The entries shown next need to be written again word for word.

§ **Given records**
Start of Block
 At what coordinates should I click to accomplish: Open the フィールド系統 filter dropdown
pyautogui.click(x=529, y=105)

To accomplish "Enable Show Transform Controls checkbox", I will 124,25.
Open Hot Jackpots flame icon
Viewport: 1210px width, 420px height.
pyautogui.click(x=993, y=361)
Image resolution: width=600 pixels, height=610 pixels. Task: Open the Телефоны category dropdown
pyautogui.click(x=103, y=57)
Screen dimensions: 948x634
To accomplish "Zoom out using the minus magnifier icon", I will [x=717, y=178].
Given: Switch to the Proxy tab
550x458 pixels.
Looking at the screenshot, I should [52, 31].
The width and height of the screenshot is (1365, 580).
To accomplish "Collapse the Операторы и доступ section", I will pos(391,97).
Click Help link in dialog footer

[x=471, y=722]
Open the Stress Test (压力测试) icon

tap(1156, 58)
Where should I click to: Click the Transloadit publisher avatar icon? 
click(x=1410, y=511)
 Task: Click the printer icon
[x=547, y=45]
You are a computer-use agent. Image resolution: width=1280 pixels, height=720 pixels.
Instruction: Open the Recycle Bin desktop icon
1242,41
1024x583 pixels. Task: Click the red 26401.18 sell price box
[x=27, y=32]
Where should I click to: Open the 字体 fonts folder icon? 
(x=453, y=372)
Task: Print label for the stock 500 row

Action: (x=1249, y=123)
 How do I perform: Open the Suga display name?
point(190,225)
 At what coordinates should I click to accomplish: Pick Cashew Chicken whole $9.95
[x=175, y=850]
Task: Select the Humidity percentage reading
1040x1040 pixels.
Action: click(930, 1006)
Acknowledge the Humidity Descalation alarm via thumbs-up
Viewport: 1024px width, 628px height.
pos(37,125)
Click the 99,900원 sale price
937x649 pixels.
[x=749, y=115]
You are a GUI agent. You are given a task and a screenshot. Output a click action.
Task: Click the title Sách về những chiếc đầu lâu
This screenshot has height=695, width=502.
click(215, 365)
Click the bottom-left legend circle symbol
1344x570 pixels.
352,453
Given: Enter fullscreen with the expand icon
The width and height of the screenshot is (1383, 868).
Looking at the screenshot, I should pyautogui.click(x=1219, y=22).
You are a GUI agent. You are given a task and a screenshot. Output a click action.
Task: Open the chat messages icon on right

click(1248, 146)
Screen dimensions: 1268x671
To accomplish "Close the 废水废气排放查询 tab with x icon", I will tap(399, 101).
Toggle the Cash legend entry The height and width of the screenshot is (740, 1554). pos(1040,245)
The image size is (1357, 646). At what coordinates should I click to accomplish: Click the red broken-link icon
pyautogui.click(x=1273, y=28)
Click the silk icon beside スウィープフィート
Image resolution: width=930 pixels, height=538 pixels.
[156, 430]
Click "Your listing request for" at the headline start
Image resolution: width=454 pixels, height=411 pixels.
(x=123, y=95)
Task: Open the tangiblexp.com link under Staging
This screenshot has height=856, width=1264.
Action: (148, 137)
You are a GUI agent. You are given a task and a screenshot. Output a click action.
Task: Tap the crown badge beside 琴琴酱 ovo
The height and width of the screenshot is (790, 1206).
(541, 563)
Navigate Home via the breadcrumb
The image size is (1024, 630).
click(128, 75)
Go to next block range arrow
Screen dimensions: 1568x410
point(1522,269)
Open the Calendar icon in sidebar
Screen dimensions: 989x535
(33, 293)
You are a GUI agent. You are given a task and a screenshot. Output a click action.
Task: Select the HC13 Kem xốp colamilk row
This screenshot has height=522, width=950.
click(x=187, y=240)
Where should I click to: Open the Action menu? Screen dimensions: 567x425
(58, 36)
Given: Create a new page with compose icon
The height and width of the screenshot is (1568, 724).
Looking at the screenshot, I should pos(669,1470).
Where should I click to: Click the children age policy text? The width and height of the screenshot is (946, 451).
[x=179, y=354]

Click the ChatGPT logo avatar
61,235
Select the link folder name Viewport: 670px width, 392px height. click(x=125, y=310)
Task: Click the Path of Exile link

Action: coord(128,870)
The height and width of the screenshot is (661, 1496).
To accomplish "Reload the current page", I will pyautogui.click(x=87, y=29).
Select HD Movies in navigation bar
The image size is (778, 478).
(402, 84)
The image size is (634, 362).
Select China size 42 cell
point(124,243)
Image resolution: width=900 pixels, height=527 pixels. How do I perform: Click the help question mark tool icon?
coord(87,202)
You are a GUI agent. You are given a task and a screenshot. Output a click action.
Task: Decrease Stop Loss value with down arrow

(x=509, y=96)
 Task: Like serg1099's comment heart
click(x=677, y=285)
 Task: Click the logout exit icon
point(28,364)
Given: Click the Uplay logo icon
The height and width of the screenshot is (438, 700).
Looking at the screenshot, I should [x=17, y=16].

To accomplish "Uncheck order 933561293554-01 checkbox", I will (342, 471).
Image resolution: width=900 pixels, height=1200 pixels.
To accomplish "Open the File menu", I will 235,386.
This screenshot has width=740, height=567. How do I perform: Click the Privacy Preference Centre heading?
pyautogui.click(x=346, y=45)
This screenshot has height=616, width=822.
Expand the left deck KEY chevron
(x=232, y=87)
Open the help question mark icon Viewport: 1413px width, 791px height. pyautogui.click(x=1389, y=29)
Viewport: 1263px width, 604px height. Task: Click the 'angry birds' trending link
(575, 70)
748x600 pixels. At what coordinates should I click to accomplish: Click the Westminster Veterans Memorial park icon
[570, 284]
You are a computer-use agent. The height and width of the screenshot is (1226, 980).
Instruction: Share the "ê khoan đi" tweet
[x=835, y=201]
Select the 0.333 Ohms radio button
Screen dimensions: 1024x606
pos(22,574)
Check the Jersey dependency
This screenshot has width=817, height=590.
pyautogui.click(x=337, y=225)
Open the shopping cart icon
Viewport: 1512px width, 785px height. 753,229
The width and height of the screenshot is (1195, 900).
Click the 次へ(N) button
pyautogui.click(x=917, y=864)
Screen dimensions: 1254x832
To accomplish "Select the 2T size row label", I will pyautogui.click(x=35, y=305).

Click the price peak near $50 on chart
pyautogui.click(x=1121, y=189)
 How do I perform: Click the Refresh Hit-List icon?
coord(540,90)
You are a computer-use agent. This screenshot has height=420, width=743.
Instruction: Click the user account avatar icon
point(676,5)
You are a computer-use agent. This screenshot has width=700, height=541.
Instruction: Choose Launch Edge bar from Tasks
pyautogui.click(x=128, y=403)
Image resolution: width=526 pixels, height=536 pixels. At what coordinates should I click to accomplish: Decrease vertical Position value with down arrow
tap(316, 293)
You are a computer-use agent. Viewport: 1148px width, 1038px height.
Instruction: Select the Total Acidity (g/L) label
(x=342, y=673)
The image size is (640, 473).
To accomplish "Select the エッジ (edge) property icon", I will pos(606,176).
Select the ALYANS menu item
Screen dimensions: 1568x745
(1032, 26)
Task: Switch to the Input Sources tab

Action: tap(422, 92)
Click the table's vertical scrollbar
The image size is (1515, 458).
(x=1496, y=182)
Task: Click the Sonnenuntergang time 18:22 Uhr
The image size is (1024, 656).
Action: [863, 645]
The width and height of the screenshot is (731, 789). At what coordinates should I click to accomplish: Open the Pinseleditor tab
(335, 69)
End of Block
§ **Expected output**
 At what coordinates should I click to accomplish: Open the フィールド系統 filter dropdown
pyautogui.click(x=529, y=105)

To accomplish "Enable Show Transform Controls checkbox", I will 124,25.
Open Hot Jackpots flame icon
Viewport: 1210px width, 420px height.
pyautogui.click(x=993, y=361)
Image resolution: width=600 pixels, height=610 pixels. Task: Open the Телефоны category dropdown
pyautogui.click(x=103, y=57)
Screen dimensions: 948x634
To accomplish "Zoom out using the minus magnifier icon", I will [x=717, y=178].
Given: Switch to the Proxy tab
550x458 pixels.
Looking at the screenshot, I should [52, 31].
The width and height of the screenshot is (1365, 580).
To accomplish "Collapse the Операторы и доступ section", I will pos(391,97).
Click Help link in dialog footer

[x=471, y=722]
Open the Stress Test (压力测试) icon

tap(1156, 58)
Where should I click to: Click the Transloadit publisher avatar icon? 
click(x=1410, y=511)
 Task: Click the printer icon
[x=547, y=45]
You are a computer-use agent. Image resolution: width=1280 pixels, height=720 pixels.
Instruction: Open the Recycle Bin desktop icon
1242,41
1024x583 pixels. Task: Click the red 26401.18 sell price box
[x=27, y=32]
Where should I click to: Open the 字体 fonts folder icon? 
(x=453, y=372)
Task: Print label for the stock 500 row

Action: (x=1249, y=123)
 How do I perform: Open the Suga display name?
point(190,225)
 At what coordinates should I click to accomplish: Pick Cashew Chicken whole $9.95
[x=175, y=850]
Task: Select the Humidity percentage reading
1040x1040 pixels.
Action: click(930, 1006)
Acknowledge the Humidity Descalation alarm via thumbs-up
Viewport: 1024px width, 628px height.
pos(37,125)
Click the 99,900원 sale price
937x649 pixels.
[x=749, y=115]
You are a GUI agent. You are given a task and a screenshot. Output a click action.
Task: Click the title Sách về những chiếc đầu lâu
This screenshot has height=695, width=502.
click(215, 365)
Click the bottom-left legend circle symbol
1344x570 pixels.
352,453
Given: Enter fullscreen with the expand icon
The width and height of the screenshot is (1383, 868).
Looking at the screenshot, I should pyautogui.click(x=1219, y=22).
You are a GUI agent. You are given a task and a screenshot. Output a click action.
Task: Open the chat messages icon on right

click(1248, 146)
Screen dimensions: 1268x671
To accomplish "Close the 废水废气排放查询 tab with x icon", I will tap(399, 101).
Toggle the Cash legend entry The height and width of the screenshot is (740, 1554). pos(1040,245)
The image size is (1357, 646). At what coordinates should I click to accomplish: Click the red broken-link icon
pyautogui.click(x=1273, y=28)
Click the silk icon beside スウィープフィート
Image resolution: width=930 pixels, height=538 pixels.
[156, 430]
Click "Your listing request for" at the headline start
Image resolution: width=454 pixels, height=411 pixels.
(x=123, y=95)
Task: Open the tangiblexp.com link under Staging
This screenshot has height=856, width=1264.
Action: (148, 137)
You are a GUI agent. You are given a task and a screenshot. Output a click action.
Task: Tap the crown badge beside 琴琴酱 ovo
The height and width of the screenshot is (790, 1206).
(541, 563)
Navigate Home via the breadcrumb
The image size is (1024, 630).
click(128, 75)
Go to next block range arrow
Screen dimensions: 1568x410
point(1522,269)
Open the Calendar icon in sidebar
Screen dimensions: 989x535
(33, 293)
You are a GUI agent. You are given a task and a screenshot. Output a click action.
Task: Select the HC13 Kem xốp colamilk row
This screenshot has height=522, width=950.
click(x=187, y=240)
Where should I click to: Open the Action menu? Screen dimensions: 567x425
(58, 36)
Given: Create a new page with compose icon
The height and width of the screenshot is (1568, 724).
Looking at the screenshot, I should pos(669,1470).
Where should I click to: Click the children age policy text? The width and height of the screenshot is (946, 451).
[x=179, y=354]

Click the ChatGPT logo avatar
61,235
Select the link folder name Viewport: 670px width, 392px height. click(x=125, y=310)
Task: Click the Path of Exile link

Action: coord(128,870)
The height and width of the screenshot is (661, 1496).
To accomplish "Reload the current page", I will pyautogui.click(x=87, y=29).
Select HD Movies in navigation bar
The image size is (778, 478).
(402, 84)
The image size is (634, 362).
Select China size 42 cell
point(124,243)
Image resolution: width=900 pixels, height=527 pixels. How do I perform: Click the help question mark tool icon?
coord(87,202)
You are a GUI agent. You are given a task and a screenshot. Output a click action.
Task: Decrease Stop Loss value with down arrow

(x=509, y=96)
 Task: Like serg1099's comment heart
click(x=677, y=285)
 Task: Click the logout exit icon
point(28,364)
Given: Click the Uplay logo icon
The height and width of the screenshot is (438, 700).
Looking at the screenshot, I should [x=17, y=16].

To accomplish "Uncheck order 933561293554-01 checkbox", I will (342, 471).
Image resolution: width=900 pixels, height=1200 pixels.
To accomplish "Open the File menu", I will 235,386.
This screenshot has width=740, height=567. How do I perform: Click the Privacy Preference Centre heading?
pyautogui.click(x=346, y=45)
This screenshot has height=616, width=822.
Expand the left deck KEY chevron
(x=232, y=87)
Open the help question mark icon Viewport: 1413px width, 791px height. pyautogui.click(x=1389, y=29)
Viewport: 1263px width, 604px height. Task: Click the 'angry birds' trending link
(575, 70)
748x600 pixels. At what coordinates should I click to accomplish: Click the Westminster Veterans Memorial park icon
[570, 284]
You are a computer-use agent. The height and width of the screenshot is (1226, 980).
Instruction: Share the "ê khoan đi" tweet
[x=835, y=201]
Select the 0.333 Ohms radio button
Screen dimensions: 1024x606
pos(22,574)
Check the Jersey dependency
This screenshot has width=817, height=590.
pyautogui.click(x=337, y=225)
Open the shopping cart icon
Viewport: 1512px width, 785px height. 753,229
The width and height of the screenshot is (1195, 900).
Click the 次へ(N) button
pyautogui.click(x=917, y=864)
Screen dimensions: 1254x832
To accomplish "Select the 2T size row label", I will pyautogui.click(x=35, y=305).

Click the price peak near $50 on chart
pyautogui.click(x=1121, y=189)
 How do I perform: Click the Refresh Hit-List icon?
coord(540,90)
You are a computer-use agent. This screenshot has height=420, width=743.
Instruction: Click the user account avatar icon
point(676,5)
You are a computer-use agent. This screenshot has width=700, height=541.
Instruction: Choose Launch Edge bar from Tasks
pyautogui.click(x=128, y=403)
Image resolution: width=526 pixels, height=536 pixels. At what coordinates should I click to accomplish: Decrease vertical Position value with down arrow
tap(316, 293)
You are a computer-use agent. Viewport: 1148px width, 1038px height.
Instruction: Select the Total Acidity (g/L) label
(x=342, y=673)
The image size is (640, 473).
To accomplish "Select the エッジ (edge) property icon", I will pos(606,176).
Select the ALYANS menu item
Screen dimensions: 1568x745
(1032, 26)
Task: Switch to the Input Sources tab

Action: tap(422, 92)
Click the table's vertical scrollbar
The image size is (1515, 458).
(x=1496, y=182)
Task: Click the Sonnenuntergang time 18:22 Uhr
The image size is (1024, 656).
Action: [863, 645]
The width and height of the screenshot is (731, 789). At what coordinates should I click to accomplish: Open the Pinseleditor tab
(335, 69)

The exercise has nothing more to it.